Naked in Death (In Death #1)(44)



“Why?”

“Because you have something sad in your eyes. And it gets to me.” While she was dealing with the surprise of that statement, he hauled her to her feet and toward the door.

“I’m going home,” she decided.

“No, you’re not.”

“Listen, pal — “

That was as far as she got before her back was shoved against the wall and his mouth crushed hard on hers. She didn’t fight. The wind had been knocked out of her by the suddenness, and the rage under it, and the shock of need that slammed into her like a fist.

It was quick, seconds only, before her mouth was free. “Stop it,” she demanded, and hated that her voice was only a shaky whisper.

“Whatever you think,” he began, struggling for his own composure, “there are times when you need someone. Right now, it’s me.” Impatience shimmering around him, he pulled her outside. “Where’s your car?”

She gestured down the block and let him propel her down the sidewalk. “I don’t know what your problem is.”

“It seems to be you. Do you know how you looked?” he demanded as he yanked open the car door. “Sitting in that place with your eyes closed, shadows under them?” Picturing it again only fired his anger. He shoved her into the passenger seat and rounded the car to take the driver’s position himself. “What’s your f**king code?”

Fascinated with the whiplash temper, she shifted to key it in herself. With the lock released, he pressed the starter and pulled away from the curb.

“I was trying to relax,” Eve said carefully.

“You don’t know how,” he shot back. “You’ve packed it in, but you haven’t gotten rid of it. You’re walking a real straight line, Eve, but it’s a damn thin one.”

“That’s what I’m trained to do.”

“You don’t know what you’re up against this time.”

Her fingers curled into a fist at her side. “And you do.”

He was silent for a moment, banking his own emotions. “We’ll talk about it later.”

“I like now better. I went to see Elizabeth Barrister yesterday.”

“I know.” Calmer, he adjusted to the jerky rhythm of her car. “You’re cold. Turn up the heater.”

“It’s busted. Why didn’t you tell me that she’d asked you to meet Sharon, to talk to her?”

“Because Beth asked me in confidence.”

“What’s your relationship with Elizabeth Barrister?”

“We’re friends.” Roarke slanted her a look. “I have a few. She and Richard are among them.”

“And the senator?”

“I hate his f**king, pompous, hypocritical guts,” Roarke said calmly. “If he gets his party’s nomination for president, I’ll put everything I’ve got into his opponent’s campaign. If it’s the devil himself.”

“You should learn to speak your mind, Roarke,” she said with a ghost of a smile. “Did you know that Sharon kept a diary?”

“It’s a natural assumption. She was a businesswoman.”

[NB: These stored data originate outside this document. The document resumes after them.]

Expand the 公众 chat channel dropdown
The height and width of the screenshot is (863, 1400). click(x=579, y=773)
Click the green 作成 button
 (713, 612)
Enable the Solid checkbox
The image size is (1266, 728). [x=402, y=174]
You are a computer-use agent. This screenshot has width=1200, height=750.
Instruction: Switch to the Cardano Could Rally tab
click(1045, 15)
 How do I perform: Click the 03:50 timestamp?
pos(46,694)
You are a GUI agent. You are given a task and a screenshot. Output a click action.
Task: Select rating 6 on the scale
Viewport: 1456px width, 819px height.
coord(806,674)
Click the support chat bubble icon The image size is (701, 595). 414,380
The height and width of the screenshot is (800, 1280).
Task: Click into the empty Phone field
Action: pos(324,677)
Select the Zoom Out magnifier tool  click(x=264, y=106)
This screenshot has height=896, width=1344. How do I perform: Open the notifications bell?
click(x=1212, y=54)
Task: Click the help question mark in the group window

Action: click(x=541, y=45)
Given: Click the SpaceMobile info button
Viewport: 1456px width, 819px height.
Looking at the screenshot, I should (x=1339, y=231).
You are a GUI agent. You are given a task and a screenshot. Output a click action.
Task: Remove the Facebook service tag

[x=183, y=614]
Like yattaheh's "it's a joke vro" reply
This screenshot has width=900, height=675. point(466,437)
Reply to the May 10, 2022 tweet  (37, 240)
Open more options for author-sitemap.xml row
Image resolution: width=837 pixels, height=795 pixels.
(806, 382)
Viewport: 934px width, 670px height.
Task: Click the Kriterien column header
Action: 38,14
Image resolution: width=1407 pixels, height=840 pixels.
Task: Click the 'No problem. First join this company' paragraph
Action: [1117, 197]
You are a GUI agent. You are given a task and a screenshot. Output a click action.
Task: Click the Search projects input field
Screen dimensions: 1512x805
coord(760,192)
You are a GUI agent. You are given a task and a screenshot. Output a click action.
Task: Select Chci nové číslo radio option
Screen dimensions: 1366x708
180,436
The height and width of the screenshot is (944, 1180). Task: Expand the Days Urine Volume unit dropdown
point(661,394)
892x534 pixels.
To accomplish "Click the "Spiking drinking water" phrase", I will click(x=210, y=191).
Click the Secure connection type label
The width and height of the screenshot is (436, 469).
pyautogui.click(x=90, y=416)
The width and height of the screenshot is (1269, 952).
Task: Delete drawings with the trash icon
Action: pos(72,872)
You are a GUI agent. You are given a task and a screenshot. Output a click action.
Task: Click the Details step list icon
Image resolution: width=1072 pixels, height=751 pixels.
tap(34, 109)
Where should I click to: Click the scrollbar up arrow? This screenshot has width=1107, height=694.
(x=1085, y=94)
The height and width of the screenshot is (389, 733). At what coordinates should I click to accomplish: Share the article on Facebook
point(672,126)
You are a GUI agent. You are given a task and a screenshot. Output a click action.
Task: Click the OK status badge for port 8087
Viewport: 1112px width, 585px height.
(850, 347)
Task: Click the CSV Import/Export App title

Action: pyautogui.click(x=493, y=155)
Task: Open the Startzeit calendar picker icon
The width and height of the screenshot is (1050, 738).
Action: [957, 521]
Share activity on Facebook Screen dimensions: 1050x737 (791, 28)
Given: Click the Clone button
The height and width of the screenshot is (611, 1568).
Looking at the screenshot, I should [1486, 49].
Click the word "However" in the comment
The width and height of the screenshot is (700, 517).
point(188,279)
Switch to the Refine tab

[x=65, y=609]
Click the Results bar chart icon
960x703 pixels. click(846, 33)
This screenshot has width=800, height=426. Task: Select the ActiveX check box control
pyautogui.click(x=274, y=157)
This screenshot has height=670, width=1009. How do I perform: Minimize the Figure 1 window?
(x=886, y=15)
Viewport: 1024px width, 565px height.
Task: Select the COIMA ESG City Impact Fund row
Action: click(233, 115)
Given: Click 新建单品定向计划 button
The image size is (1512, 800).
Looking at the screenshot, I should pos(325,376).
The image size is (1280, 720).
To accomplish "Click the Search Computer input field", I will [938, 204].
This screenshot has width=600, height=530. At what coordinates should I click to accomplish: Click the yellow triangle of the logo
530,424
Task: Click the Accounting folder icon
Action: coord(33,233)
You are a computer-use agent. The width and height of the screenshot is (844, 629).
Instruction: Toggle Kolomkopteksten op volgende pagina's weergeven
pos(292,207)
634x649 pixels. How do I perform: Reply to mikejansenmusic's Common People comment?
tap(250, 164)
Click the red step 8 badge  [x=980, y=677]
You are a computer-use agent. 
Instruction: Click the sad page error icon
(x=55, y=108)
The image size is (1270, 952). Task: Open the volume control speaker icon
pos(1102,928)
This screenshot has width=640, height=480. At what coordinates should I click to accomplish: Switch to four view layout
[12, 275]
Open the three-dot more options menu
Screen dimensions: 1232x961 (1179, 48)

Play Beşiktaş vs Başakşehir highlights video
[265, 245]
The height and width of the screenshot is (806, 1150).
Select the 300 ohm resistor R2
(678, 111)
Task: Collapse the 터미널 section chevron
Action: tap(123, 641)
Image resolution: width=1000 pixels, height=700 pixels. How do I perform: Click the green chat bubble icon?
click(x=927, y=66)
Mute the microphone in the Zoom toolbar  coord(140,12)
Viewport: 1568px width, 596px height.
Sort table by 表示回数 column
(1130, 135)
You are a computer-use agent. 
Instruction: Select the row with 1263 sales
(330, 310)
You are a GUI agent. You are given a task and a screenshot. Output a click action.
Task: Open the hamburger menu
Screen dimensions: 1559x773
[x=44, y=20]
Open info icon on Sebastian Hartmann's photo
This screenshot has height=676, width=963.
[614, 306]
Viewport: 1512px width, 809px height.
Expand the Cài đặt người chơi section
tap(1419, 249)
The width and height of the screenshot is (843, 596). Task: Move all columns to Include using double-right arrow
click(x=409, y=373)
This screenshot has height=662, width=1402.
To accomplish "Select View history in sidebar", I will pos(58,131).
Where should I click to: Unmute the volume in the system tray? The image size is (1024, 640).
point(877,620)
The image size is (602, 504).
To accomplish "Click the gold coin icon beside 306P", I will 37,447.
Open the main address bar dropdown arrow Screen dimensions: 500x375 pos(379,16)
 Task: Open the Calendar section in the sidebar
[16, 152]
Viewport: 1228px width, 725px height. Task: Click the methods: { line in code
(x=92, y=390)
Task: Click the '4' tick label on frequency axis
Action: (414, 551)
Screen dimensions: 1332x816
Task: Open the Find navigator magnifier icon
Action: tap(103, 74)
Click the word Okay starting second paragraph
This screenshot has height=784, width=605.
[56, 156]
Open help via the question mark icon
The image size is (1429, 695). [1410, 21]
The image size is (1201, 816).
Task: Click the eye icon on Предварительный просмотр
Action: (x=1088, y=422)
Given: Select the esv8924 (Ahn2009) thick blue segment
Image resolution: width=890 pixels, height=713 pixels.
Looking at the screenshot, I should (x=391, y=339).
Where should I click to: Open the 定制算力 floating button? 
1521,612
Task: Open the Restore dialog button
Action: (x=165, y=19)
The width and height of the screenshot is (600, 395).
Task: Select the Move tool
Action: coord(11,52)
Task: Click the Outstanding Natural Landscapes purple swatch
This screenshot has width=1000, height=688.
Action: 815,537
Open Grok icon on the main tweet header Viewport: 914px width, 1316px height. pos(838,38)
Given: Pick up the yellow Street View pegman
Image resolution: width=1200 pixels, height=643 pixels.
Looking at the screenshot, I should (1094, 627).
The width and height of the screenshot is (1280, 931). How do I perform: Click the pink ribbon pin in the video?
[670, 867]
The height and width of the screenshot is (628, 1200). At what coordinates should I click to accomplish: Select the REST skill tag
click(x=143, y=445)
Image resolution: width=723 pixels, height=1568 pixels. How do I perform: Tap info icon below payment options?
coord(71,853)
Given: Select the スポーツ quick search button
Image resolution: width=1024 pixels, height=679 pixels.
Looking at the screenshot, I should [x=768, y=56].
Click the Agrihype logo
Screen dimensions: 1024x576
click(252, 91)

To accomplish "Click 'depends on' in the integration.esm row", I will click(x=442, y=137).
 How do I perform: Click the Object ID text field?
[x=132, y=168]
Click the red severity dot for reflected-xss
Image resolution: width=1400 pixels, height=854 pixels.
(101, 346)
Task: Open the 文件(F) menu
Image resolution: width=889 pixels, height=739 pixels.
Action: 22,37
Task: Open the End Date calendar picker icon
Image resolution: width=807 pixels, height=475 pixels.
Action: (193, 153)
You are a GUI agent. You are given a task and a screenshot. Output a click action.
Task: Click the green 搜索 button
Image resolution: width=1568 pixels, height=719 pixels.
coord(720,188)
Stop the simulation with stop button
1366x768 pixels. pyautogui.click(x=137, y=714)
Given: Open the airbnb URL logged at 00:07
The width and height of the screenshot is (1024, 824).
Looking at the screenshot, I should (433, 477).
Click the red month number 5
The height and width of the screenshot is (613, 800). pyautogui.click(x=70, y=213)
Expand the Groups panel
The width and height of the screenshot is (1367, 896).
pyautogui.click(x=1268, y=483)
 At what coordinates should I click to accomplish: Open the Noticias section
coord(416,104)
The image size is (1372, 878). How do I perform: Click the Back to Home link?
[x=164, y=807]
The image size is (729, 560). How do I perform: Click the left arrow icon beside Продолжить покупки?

“I’m not talking about a log, business records. A diary, a personal diary. Secrets, Roarke. Blackmail.”

He said nothing as he turned the idea over. “Well, well. You found your motive.”

“That remains to be seen. You have a lot of secrets, Roarke.”

He let out a half laugh as he stopped at the gates of his estate. “Do you really think I’d be a victim of blackmail, Eve? That some lost, pitiful woman like Sharon could unearth information you can’t and use it against me?”

“No.” That was simple. She put a hand on his arm. “I’m not going inside with you.” That was not.

“If I were bringing you here for sex, we’d have sex. We both know it. You wanted to see me. You want to shoot the kind of weapon that was used to kill Sharon and the other, don’t you?”

She let out a short breath. “Yes.”

“Now’s your chance.”

The gates opened. He drove through.

CHAPTER TEN

The same stone-faced butler stood guard at the door. He took Eve’s coat with the same faint disapproval.

“Send coffee down to the target room, please,” Roarke ordered as he led Eve up the stairs.

He was holding her hand again, but Eve decided it was less a sentimental gesture than one to make sure she didn’t balk. She could have told him she was much too intrigued to go anywhere, but found she enjoyed that ripple of annoyance under his smooth manner.

When they’d reached the third floor, he went through his collection briskly, choosing weapons without fuss or hesitation. He handled the antiques with the competence of experience and, she thought, habitual use.

Not a man who simply bought to own, but one who made use of his possessions. She wondered if he knew that counted against him. Or if he cared.

Once his choices were secured in a leather case, he moved to a wall.

Both the security console and the door itself were so cleverly hidden in a painting of a forest, she would never have found it. The trompe l’oeil slid open to an elevator.

“This car only opens to a select number of rooms,” he explained as Eve stepped into the elevator with him. “I rarely take guests down to the target area.”